L1000 takes advantage of the fact “that genes don’t act independently of each other. They travel in clusters,” according to Subramanian.
Instead of recording all the gene expression in a cell, L1000 measures the expression of approximately 1,000 so-called landmark genes that have been selected because they have special qualities, such as being minimally redundant across the genome or widely expressed in different cell types. According to Subramanian, because of these properties, the landmark genes together contain around 80 percent of the information in the entire transcriptome.
Genometry provides L1000 as a service. Clients send lysate — a fluid of broken-apart cells — in 384-well plates, usually dozens at a time, to Genometry’s headquarters and lab in Kendall Square. After some initial processing, the samples are mixed with microscopic beads of different colors coated with DNA from landmark genes, before being run through a version of a flow cytometer. Varying fluorescence intensity of each bead denotes varying degrees of each gene’s expression. Based on those measurements, a computational inference model infers how all other genes will behave. With fewer measurements, throughput increases and the price drops to a few dollars per sample, compared with $500 by other methods.
Pharmaceutical firms will use L1000 data from potentially hundred of thousands of compounds as an initial screen, or to characterize their entire library of chemicals, as is the case with Janssen. Firms could also use the data for “hit selection” to narrow down the number of viable candidate drugs, Lamb says. A firm may have, say, 1,000 compounds to potentially treat a certain disease. Running those through L1000 will quickly reduce that number to perhaps 50 of most selective compounds and the ones with the fewest off-target effects. “It’s a convenient way to prioritize compounds for drug development,” Lamb says.
“Google” for drug discovery
In 2012, Lamb and Subramanian formed Genometry to commercialize L1000, only after it had proven its mettle at Broad Institute. “The purpose of [Genometry] was not so much to take a hand-wavy academic idea and make it into a product — it was to take a tried, tested, and proven technology and come up with a mechanism by which the outside world can get easy and effective access to that innovation,” Lamb says.
L1000 was developed for — and has become an integral component of — an ongoing Broad Institute project called the Connectivity Map, which aims to become, essentially, “Google for drug discovery,” according to the project’s website.
The Connectivity Map, launched in 2005, is a collection of gene-expression responses to perturbagens, including chemical and genetic manipulations. “If you describe the actions of drugs, the effects of genetic manipulation, and disease states in a common language, connecting a disease with a potential remedy, for example, is a relatively easy pattern-matching problem. Gene expression provides a particularly good vocabulary for this,” Lamb explains.
Users of the Connectivity Map, for instance, can upload a list of genes whose expression pattern characterizes a disease and, with one click, receive a list of compounds ranked by their effect on those genes. It’s similar to using keywords in Google to call up pages ranked by their relevance, Subramanian says.

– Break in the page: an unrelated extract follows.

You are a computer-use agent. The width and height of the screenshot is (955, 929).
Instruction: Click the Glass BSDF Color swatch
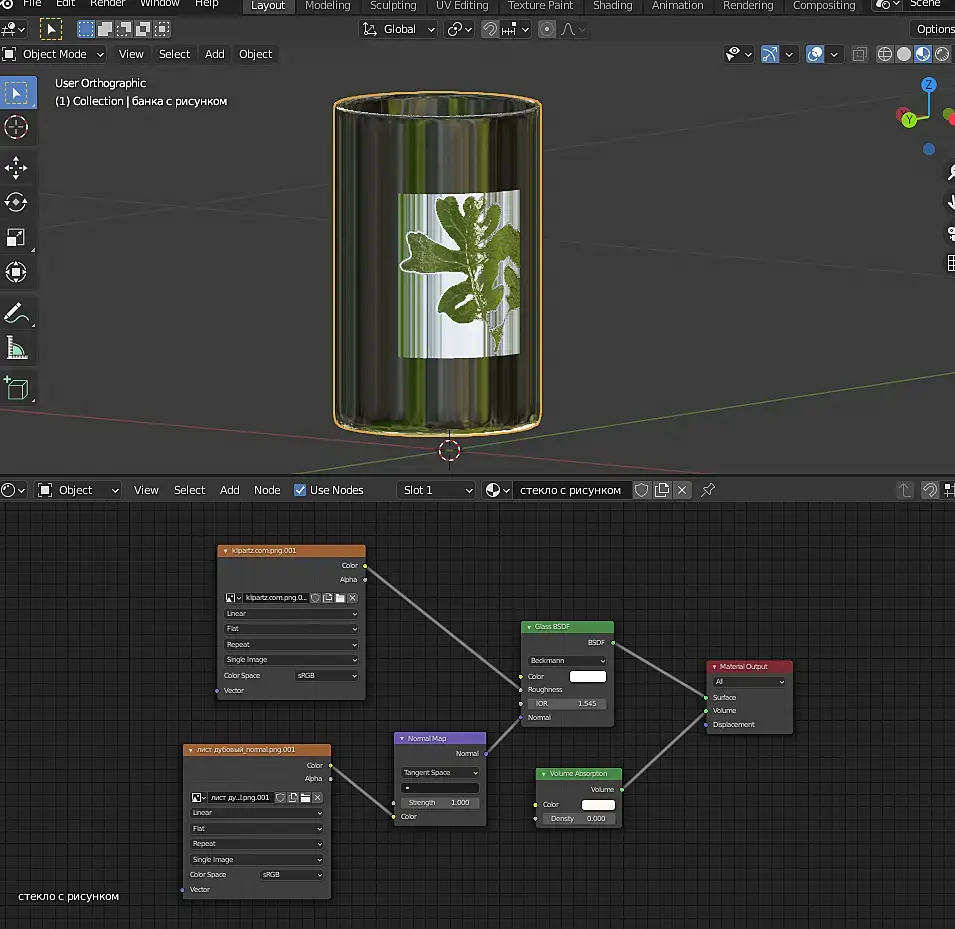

At the Broad Institute, L1000 has now helped researchers archive profiles for around 5,000 drugs — about half the drugs ever tested in humans — and perturbation of 3,000 genes using CRISPR genome editing and other tools. The Broad Institute hopes to amass data on the connections among all drugs, genes, and diseases in the near future, Subramanian says.

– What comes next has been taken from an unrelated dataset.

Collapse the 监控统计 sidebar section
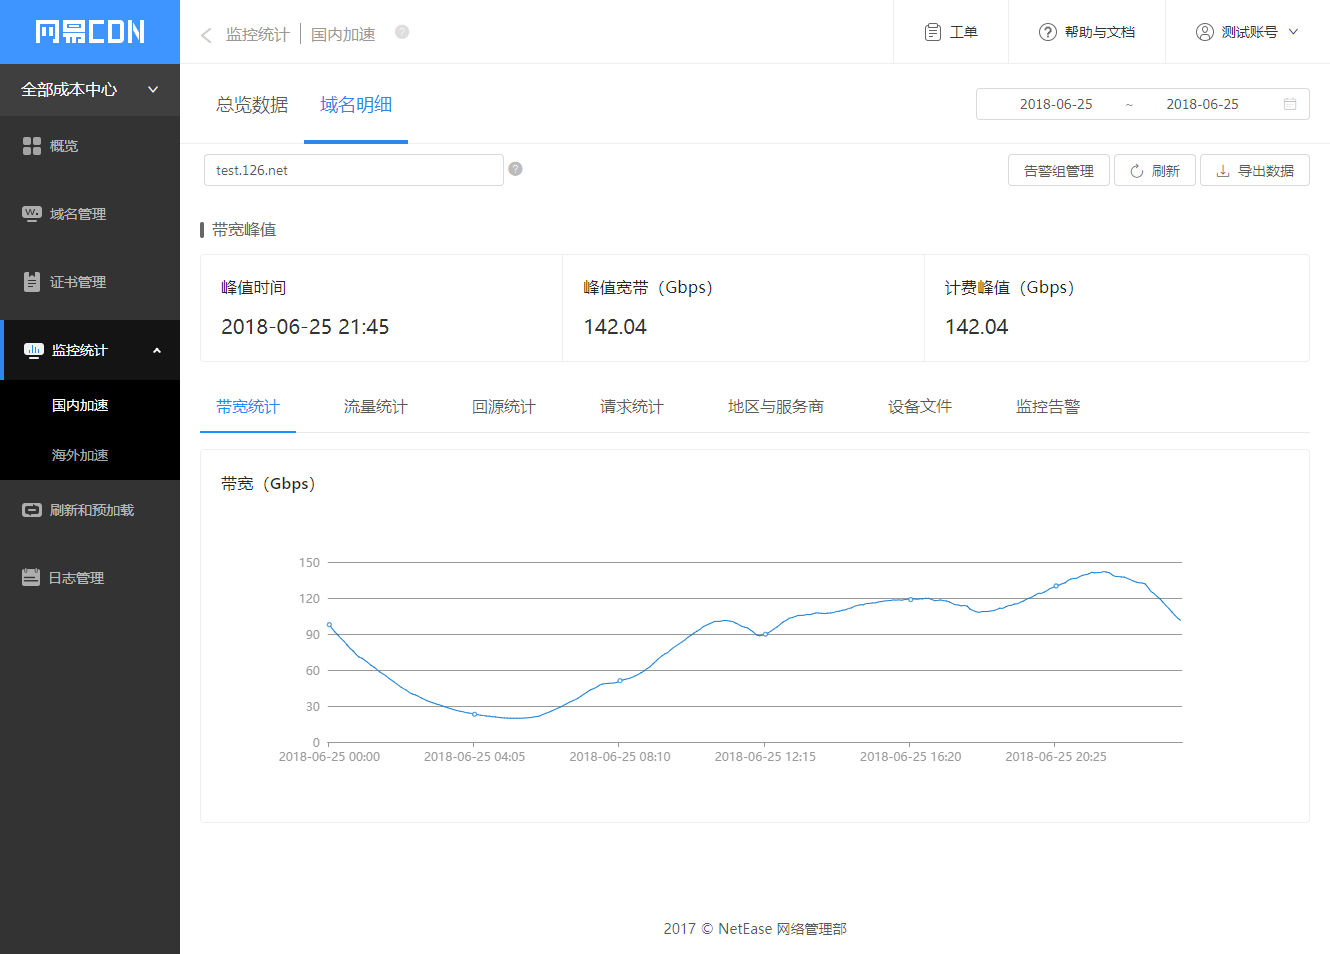(x=157, y=350)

Lamb says Genometry aims to help pharmaceutical firms use gene-expression data to effectively digitize their compound collections. In doing so, firms can use various tools to “search for compounds with desirable characteristics, determine if new chemical matter will be effective against various diseases, or if they are too similar to existing drugs to be commercially viable,” he says.
“It’s important to not just digitize libraries available to academics,” Subramanian adds, “but to also make sure companies are achieving the impact they want.”